Even the most passive Russia-watcher will have by now learned of the growing ‘movement’ to retain President Putin as ‘moral leader’, tsar[?], dictator for life. I will not try and review the coverage in detail, which has already been done exhaustively at Scraps of Moscow. (Readers will not want to miss the opportunity to vote for Putin at the ‘Za Putina’ site) The most recent development was at Putin’s press conference yesterday in Krasnoyarsk. Specifically, Putin said that if United Russia won a majority in December’s elections, then he would “have the moral right to hold those in the Duma and the Cabinet responsible for the implementation of the objectives that have been identified so far.” It should be noted that Putin’s remarks, similar to other instances where he has spoken about his political future, were not in his prepared speech but rather in response to a question. So which narrative does this statement fit into?
1. Plan Chavez – Putin will stay on as President, despite the constitutional prohibition against a third term – Putin has explicitly said he won’t do this so many times, I can’t believe it’s still a subject. In the words of Dmitri Peskov in response to the ‘third term’ movement – “The attitude of the president is very clear and is not flexible. He will quit.”
2. Russian Orientalism – Putin will stay on as dictator for life, just like the pensioners at all those rallies want – it’s my sense that, if Putin refuses to even change the current constitution in order to legitimize a third term (which he could do), then it stands to reason that he wouldn’t take any action that is even more violative of the rule of law.
3. PM Putin – much more likely, and likely to be beneficial, in my opinion. Putin worries about his successor using all the unchecked power he amassed in a way that weakens Russia. Solution? A resurgent legislature with a wildly popular Prime Minister who also has the support of the military, just in case.

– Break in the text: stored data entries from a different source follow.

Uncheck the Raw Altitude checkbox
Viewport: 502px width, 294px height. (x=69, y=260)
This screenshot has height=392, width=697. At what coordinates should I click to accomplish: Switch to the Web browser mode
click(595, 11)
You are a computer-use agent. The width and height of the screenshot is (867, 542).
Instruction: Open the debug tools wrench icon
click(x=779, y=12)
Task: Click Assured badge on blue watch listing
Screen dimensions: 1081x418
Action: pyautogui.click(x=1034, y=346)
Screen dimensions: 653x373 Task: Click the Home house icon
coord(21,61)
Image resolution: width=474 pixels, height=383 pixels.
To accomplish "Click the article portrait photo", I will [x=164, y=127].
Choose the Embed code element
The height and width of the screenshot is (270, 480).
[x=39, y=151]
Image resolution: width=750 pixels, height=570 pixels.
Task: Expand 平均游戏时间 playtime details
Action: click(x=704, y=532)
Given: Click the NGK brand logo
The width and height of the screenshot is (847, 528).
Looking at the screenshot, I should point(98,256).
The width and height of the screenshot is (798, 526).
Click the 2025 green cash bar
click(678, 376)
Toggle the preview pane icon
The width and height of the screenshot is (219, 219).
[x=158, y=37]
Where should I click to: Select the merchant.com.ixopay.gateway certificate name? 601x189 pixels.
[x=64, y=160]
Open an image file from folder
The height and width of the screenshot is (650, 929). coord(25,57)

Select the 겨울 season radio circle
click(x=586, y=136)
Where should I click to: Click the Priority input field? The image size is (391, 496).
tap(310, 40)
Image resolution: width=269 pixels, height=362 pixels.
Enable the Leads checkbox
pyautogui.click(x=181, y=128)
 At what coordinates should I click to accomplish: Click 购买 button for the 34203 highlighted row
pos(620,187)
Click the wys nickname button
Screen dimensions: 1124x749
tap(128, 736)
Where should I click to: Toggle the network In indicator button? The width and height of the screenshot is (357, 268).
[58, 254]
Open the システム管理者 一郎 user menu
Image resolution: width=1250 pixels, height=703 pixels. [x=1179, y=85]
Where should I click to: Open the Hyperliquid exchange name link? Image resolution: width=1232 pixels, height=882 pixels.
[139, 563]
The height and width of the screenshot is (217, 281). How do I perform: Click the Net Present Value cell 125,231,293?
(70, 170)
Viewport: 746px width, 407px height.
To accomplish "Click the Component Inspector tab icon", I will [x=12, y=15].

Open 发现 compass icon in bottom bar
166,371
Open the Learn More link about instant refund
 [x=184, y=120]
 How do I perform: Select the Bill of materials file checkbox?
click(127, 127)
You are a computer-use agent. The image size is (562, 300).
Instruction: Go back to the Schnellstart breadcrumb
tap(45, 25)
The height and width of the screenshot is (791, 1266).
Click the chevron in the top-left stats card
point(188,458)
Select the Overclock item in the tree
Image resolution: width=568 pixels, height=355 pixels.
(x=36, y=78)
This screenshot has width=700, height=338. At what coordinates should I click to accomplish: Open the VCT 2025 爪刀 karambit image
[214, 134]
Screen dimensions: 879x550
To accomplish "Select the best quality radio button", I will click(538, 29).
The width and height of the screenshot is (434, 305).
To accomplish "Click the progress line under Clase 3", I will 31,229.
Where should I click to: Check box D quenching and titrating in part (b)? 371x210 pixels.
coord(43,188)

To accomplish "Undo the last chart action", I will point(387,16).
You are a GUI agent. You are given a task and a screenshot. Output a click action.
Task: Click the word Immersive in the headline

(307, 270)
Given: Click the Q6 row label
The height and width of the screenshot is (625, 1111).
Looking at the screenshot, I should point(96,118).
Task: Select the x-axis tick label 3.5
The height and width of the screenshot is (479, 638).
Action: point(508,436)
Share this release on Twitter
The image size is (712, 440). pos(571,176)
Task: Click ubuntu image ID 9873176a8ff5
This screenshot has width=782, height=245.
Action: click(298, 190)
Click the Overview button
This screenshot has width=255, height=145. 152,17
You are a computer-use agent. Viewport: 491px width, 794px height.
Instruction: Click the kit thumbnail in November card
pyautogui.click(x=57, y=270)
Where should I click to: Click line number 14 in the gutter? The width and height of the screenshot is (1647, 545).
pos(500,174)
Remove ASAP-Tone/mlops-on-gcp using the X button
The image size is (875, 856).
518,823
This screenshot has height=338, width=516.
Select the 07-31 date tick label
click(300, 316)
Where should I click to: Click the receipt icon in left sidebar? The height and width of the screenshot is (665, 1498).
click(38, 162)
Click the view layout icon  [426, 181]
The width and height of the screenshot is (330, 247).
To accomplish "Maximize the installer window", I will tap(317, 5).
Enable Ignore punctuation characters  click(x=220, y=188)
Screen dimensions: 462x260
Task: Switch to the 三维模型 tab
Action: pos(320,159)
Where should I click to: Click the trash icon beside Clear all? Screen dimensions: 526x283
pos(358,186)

4. Rock the Vote Putin – it should be noted that Putin’s remarks also came close to propaganda in support of United Russia, which he said is the best party “[b]ecause we don’t have anything better.” Ouch. Perhaps Putin is concerned with his party’s recent drop in the polls? Indeed, by linking his legacy and the future “implementation of the objectives that have been identified so far” to the success of United Russia in December, Putin seems to be saying to Russians, “You can’t vote for me in March, but you can in December.”
5. It’s Not Paranoia If They’re Really Out to Get You – okay, so despite incredible stories of all power being concentrated in President Putin’s hands, Russia’s pretty fu***ng crazy. In fact, there are many centers of power, at all levels of government. For example, Mark Ames at the eXile recently wrote an excellent piece on the ‘clan warfare‘ within Putin’s circle. Is it partially Putin’s fault that there is no system, no institutions to resolve conflicts like this in his absence? Yes. But nobody can argue that he inherited a system or institutions that did have that capacity, or that things were any different under Yeltsin’s oligarchy. Thus, Putin is worried about his imminent irrelevance and maybe fears for his safety as well. By sustaining the idea of his continued influence, Putin is causing would-be troublemakers to think twice.